Greece and the European Union are playing what amounts to a game of chicken: Germany and France, which make up the economic flywheel of the single-currency euro zone, are loath to bail out what they see as the free-spending Greek government. European central bankers also fear that a bailout would only reward bad fiscal policies.
But if Greece defaults on its loans, it could push heavily indebted countries like Spain, Portugal and Ireland closer to the edge and imperil other European economies. It remains to be seen which side blinks first.
Meanwhile, the Fed faces looming perils closer to home, including the threat of increasing defaults on commercial real estate loans.
“It remains the biggest credit issue that we still have,” said Bernanke.
Unlike a typical home mortgage, commercial property is backed by much shorter-term lending. That means investors and property owners who paid top dollar at the height of the real estate boom in the middle of the decade are now scrambling to refinance those loans as they come due over the next few years.
Commercial real estate values have fallen by as much as a third, leaving many properties under water. Widespread defaults on these loans could put severe pressure on the smaller banks that hold them, further tightening credit and pushing rates higher for home buyers and small businesses.
The Federal Deposit Insurance Corp. Tuesday reported that the number U.S. banks edging toward trouble rose 27 percent to more than 700 in the latest quarter and that troubled loans continued to increase.
The residential real estate market, one of the main engines of the U.S. economy, also faces a number of critical hurdles. One is the pressure from rising inventory of unsold homes, as the ongoing wave of foreclosures brings more houses to market at distressed prices. The government reported Wednesday that new home sales fell to record low levels in January, in part because of the overhang of that “shadow” inventory.
Since the financial crisis began in September 2008, the Fed has been propping up the housing market by pushing mortgage rates lower through a massive buying spree of mortgage-backed bonds. With the bulk of that $1.25 trillion war chest now spent, the Fed has announced it will stop buying mortgage bonds. The hope is that the housing finance market has recovered enough to sustain mortgage rates at current level. A rise in those rates could cut off access to mortgages for many buyers, throwing more cold water on the housing market.

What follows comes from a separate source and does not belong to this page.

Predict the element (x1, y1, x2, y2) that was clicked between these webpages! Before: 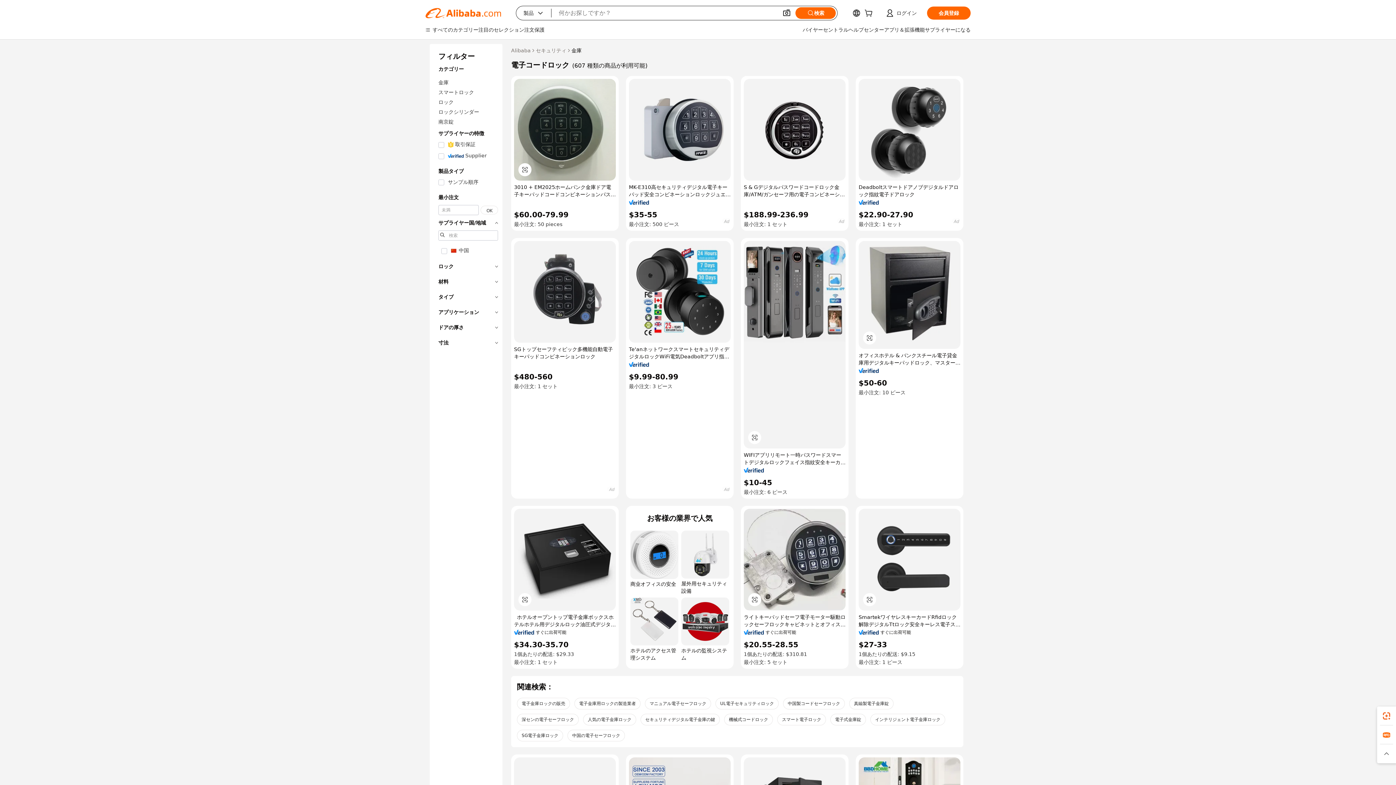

Bernanke was also quizzed about the ongoing drop in lending, especially among smaller community banks that provide the bulk of credit for small businesses that have traditionally been the biggest source of new jobs. The Fed chairman blamed the drop on “both tightened lending standards and weak demand for credit amid uncertain economic prospects.”
The credit contraction presents the Fed with yet another tough call. As long as credit remains tight, the economic recovery will remain weak. But with the financial system still recovering from a lending spree that produced historic losses, bankers are leery of making more risky bets.